Terre, une invitation au voyage

3 Questions à Michel Philips

Estelle Abecassis
3 Questions à Michel Philips

Michel Philips, plongeur-spéléologue membre de l'expédition Ultima Patagonia 2017, nous livre aujourd'hui les coulisses de son expédition au cœur du Barros Luco, au nord des îles Madre de Dios.

Dans les extraits de son journal de bord, "Voyage au centre de la terre", Michel Philips nous contait les moments marquants de l'expédition Ultima Patagonia 2017, de l'exploration spéléologique à la vie en campement.

- Terres d'Aventure : Cette expérience en Patagonie diffère-t-elle de vos autres expéditions ?
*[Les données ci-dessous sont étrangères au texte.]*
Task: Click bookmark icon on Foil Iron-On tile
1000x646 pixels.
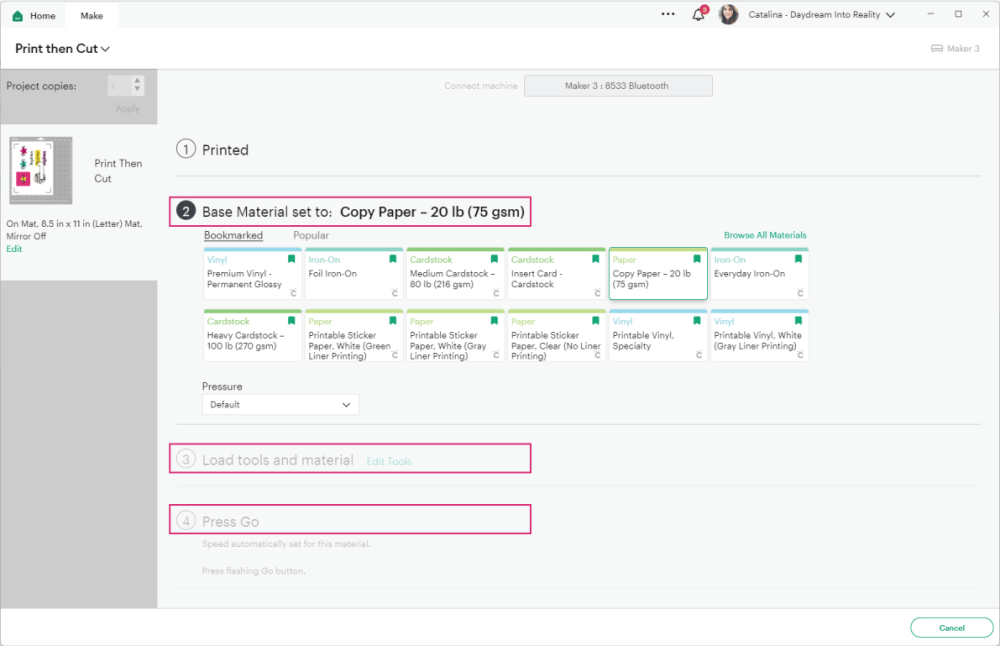Action: (x=393, y=259)
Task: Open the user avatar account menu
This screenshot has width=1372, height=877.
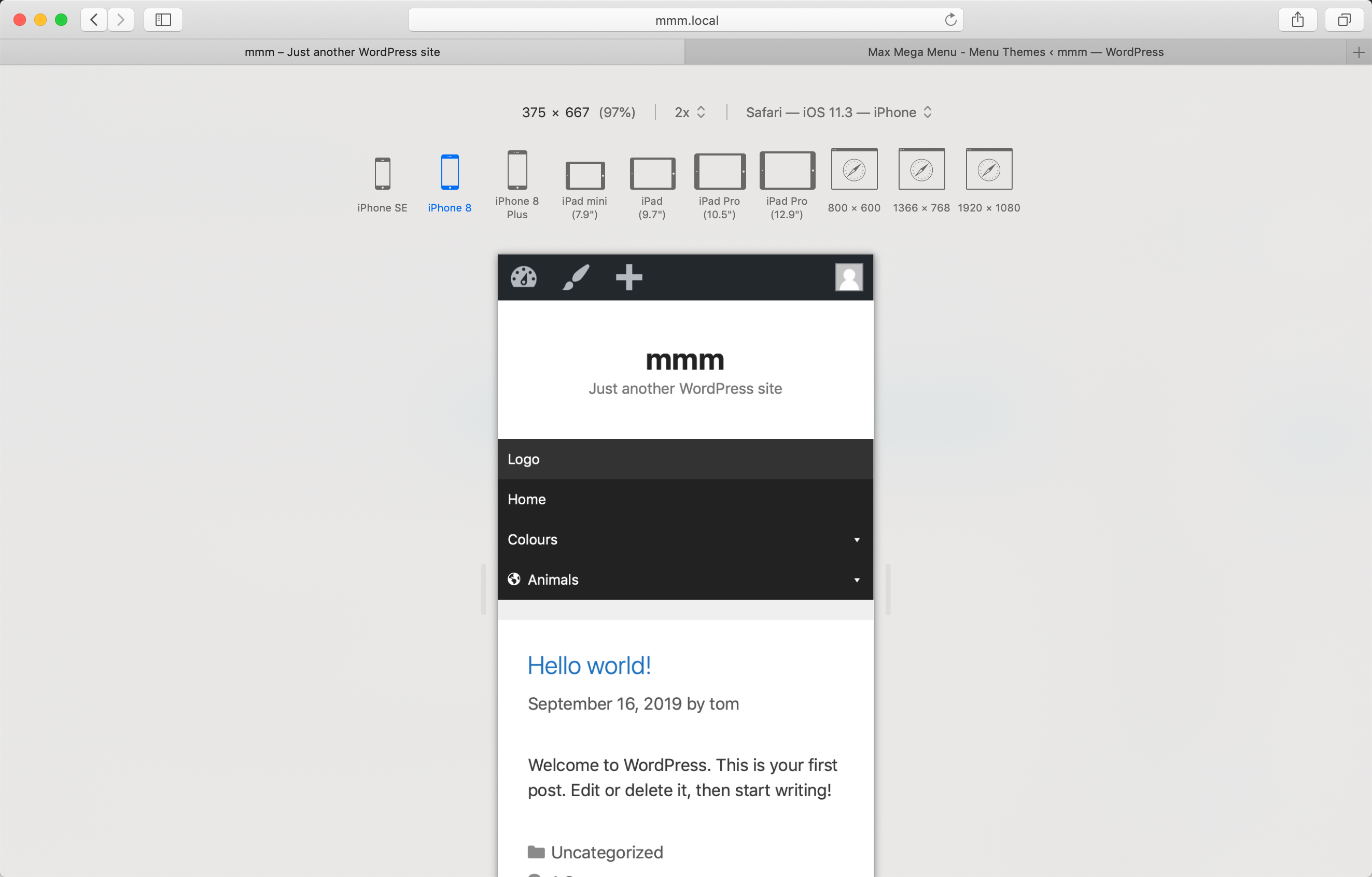Action: 849,277
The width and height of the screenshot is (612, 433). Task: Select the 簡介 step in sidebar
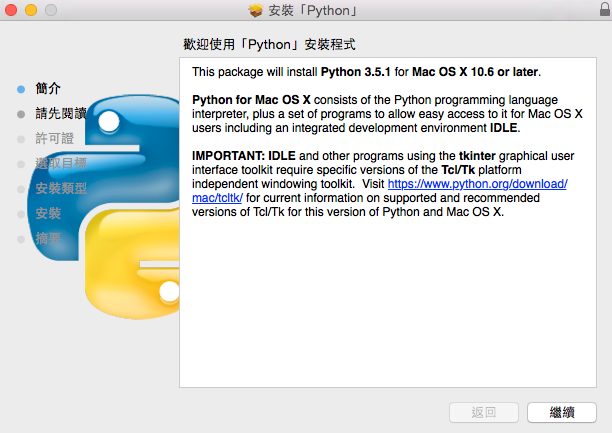(48, 89)
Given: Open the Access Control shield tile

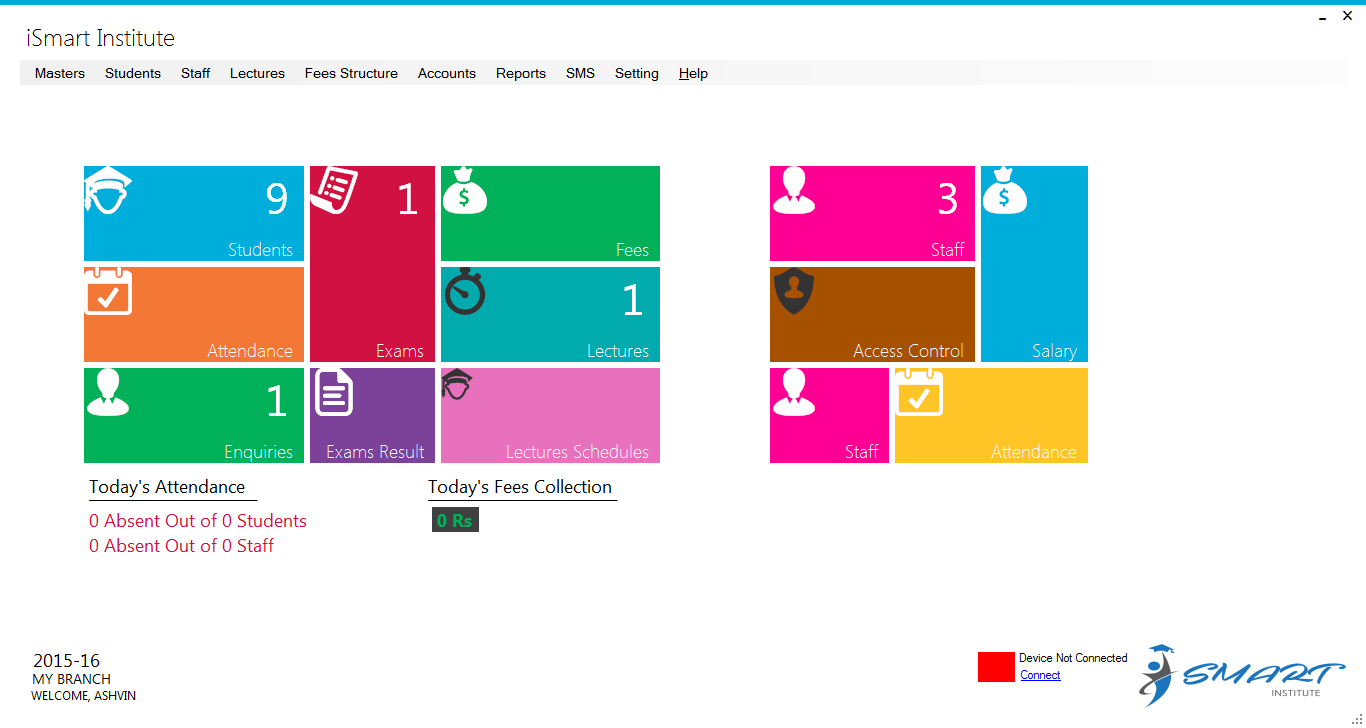Looking at the screenshot, I should coord(872,314).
Michel Philips : La spéléologie dans nos îles de Patagonie est une expérience inoubliable. Chaque incursion, depuis la surface chaotique des plateaux de marbre blanc vers les profondeurs de la montagne nous éblouit. Nous mettons en oeuvre les techniques de spéléologie alpine tant de fois pratiquées par chacun d'entre nous, mais ici dans un cadre incroyable de conduits blancs veinés de gris et de noir. Le marbre de Madre de Dios n'a rien à envier à celui de Carrare. L'eau y creuse par endroits des bassins somptueux. Une invitation à la baignade, vite réfrénée par la température de l'eau : 4°C dans la plupart des cas. Les crues sont fréquentes ; à chaque grosse pluie, l'eau récoltée sur le plateau s'engouffre directement dans les pertes. Notre équipement de cordes est donc souvent installé en plafond. Il est plus difficile à mettre en place, mais cela assure notre tranquillité d'esprit et permet souvent de belles perspectives surplombantes sur les puits et les salles que nous explorons.

- T. A. : Les plongées souterraines et les conditions extrêmes des glaciers de marbre ont sans doute exigé une logistique particulière ? 

M. P. : Plonger dans les eaux froides des grottes de Patagonie nécessite de grandes précautions. Quand l'exploration spéléologique est arrêtée par un siphon, l'envie de poursuivre en plongée devient une obsession. Alors pour assurer notre sécurité nous avons comme leitmotiv la redondance. Tous nos équipements sont doublés, voire triplés. Cela concerne évidemment les bouteilles d'air, mais aussi les lampes, les instruments et même les cisailles en cas d'emmêlement dans l'indispensable fil d'Ariane. En dépit des distances, nous transportons tout ce matériel sophistiqué et nous l'entretenons avec précaution.

L'impératif dans cette région est de lutter contre le froid. C'est notre ennemi et plus encore celui de nos détendeurs. Nous remplissons nos bouteilles d'air spécialement filtré pour éviter toute trace d'humidité, et nos détendeurs sont classés 3 étoiles en matière de résistance au givrage.

Malgré cela, des incidents nous ont parfois contraints à un retour anticipé. Nos combinaisons, sèches ou humides, et nos gilets chauffants sont choisis en fonction de la topographie de la grotte, sachant que les critères de chaleur, d'aisance dans les mouvements, de résistance aux déchirures et de poids sont difficiles à concilier. Au final nous avons souvent bien froid et seul l'émerveillement de la découverte nous pousse à continuer.

- T. A. : Qu'en est-il de l'aspect scientifique de vos incursions ?

M. P. : Chaque exploration comporte un relevé topographique minutieux. Ce sont de longues heures à mesurer et dessiner dans le froid mais elles permettent de vraiment connaître et comprendre ce que nous découvrons. Les photographes de l'équipe en profitent pour installer leurs flashs et essayent de capter la beauté des lieux. Les scientifiques, carnet en main, relèvent des informations nouvelles quand ils ne se lancent pas dans une longue séance de scan en 3D ou un sondage de sédiment. Chaque cavité d'importance reçoit notre visite à de nombreuses reprises, il s'agit d'aller toujours plus loin dans les profondeurs du massif. Souvent un obstacle qui semblait définitif (siphon, éboulis ou étroiture) est franchi par l'équipe suivante, qui découvre en furetant le passage caché qui va permettre de contourner l'obstacle.